Task instructions
Copy every one of the records below word for word, keeping each line as it stands.

Entries shown
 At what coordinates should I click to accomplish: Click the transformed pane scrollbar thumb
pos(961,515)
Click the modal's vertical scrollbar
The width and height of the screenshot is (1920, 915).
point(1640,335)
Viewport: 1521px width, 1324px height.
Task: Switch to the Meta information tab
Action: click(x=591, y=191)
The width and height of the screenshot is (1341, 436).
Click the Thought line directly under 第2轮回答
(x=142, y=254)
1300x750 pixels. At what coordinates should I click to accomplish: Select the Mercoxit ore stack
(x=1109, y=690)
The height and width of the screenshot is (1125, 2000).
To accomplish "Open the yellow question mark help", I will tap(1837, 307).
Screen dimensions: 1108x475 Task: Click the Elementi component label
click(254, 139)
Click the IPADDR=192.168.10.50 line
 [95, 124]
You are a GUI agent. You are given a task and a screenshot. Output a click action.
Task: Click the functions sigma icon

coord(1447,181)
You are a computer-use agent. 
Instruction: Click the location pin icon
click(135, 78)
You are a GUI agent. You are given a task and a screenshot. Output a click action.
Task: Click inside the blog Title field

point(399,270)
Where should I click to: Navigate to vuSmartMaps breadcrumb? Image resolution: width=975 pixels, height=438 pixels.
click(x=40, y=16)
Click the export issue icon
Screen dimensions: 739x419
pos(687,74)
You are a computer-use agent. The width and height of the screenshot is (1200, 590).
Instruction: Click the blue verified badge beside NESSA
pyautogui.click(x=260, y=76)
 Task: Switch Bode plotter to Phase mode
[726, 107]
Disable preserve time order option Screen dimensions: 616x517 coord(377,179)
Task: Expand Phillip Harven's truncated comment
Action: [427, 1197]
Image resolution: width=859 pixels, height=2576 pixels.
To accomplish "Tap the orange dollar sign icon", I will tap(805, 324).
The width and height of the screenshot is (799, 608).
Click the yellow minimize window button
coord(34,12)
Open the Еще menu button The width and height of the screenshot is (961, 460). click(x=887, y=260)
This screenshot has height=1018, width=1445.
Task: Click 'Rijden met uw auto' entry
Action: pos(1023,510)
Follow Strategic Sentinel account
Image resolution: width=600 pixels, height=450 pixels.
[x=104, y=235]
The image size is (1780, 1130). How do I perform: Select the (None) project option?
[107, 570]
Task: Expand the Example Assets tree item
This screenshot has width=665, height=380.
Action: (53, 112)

In response
 At what coordinates should I click to accomplish: Click the transformed pane scrollbar thumb
pos(961,515)
Click the modal's vertical scrollbar
The width and height of the screenshot is (1920, 915).
point(1640,335)
Viewport: 1521px width, 1324px height.
Task: Switch to the Meta information tab
Action: click(x=591, y=191)
The width and height of the screenshot is (1341, 436).
Click the Thought line directly under 第2轮回答
(x=142, y=254)
1300x750 pixels. At what coordinates should I click to accomplish: Select the Mercoxit ore stack
(x=1109, y=690)
The height and width of the screenshot is (1125, 2000).
To accomplish "Open the yellow question mark help", I will tap(1837, 307).
Screen dimensions: 1108x475 Task: Click the Elementi component label
click(254, 139)
Click the IPADDR=192.168.10.50 line
 [95, 124]
You are a GUI agent. You are given a task and a screenshot. Output a click action.
Task: Click the functions sigma icon

coord(1447,181)
You are a computer-use agent. 
Instruction: Click the location pin icon
click(135, 78)
You are a GUI agent. You are given a task and a screenshot. Output a click action.
Task: Click inside the blog Title field

point(399,270)
Where should I click to: Navigate to vuSmartMaps breadcrumb? Image resolution: width=975 pixels, height=438 pixels.
click(x=40, y=16)
Click the export issue icon
Screen dimensions: 739x419
pos(687,74)
You are a computer-use agent. The width and height of the screenshot is (1200, 590).
Instruction: Click the blue verified badge beside NESSA
pyautogui.click(x=260, y=76)
 Task: Switch Bode plotter to Phase mode
[726, 107]
Disable preserve time order option Screen dimensions: 616x517 coord(377,179)
Task: Expand Phillip Harven's truncated comment
Action: [427, 1197]
Image resolution: width=859 pixels, height=2576 pixels.
To accomplish "Tap the orange dollar sign icon", I will tap(805, 324).
The width and height of the screenshot is (799, 608).
Click the yellow minimize window button
coord(34,12)
Open the Еще menu button The width and height of the screenshot is (961, 460). click(x=887, y=260)
This screenshot has height=1018, width=1445.
Task: Click 'Rijden met uw auto' entry
Action: pos(1023,510)
Follow Strategic Sentinel account
Image resolution: width=600 pixels, height=450 pixels.
[x=104, y=235]
The image size is (1780, 1130). How do I perform: Select the (None) project option?
[107, 570]
Task: Expand the Example Assets tree item
This screenshot has width=665, height=380.
Action: (53, 112)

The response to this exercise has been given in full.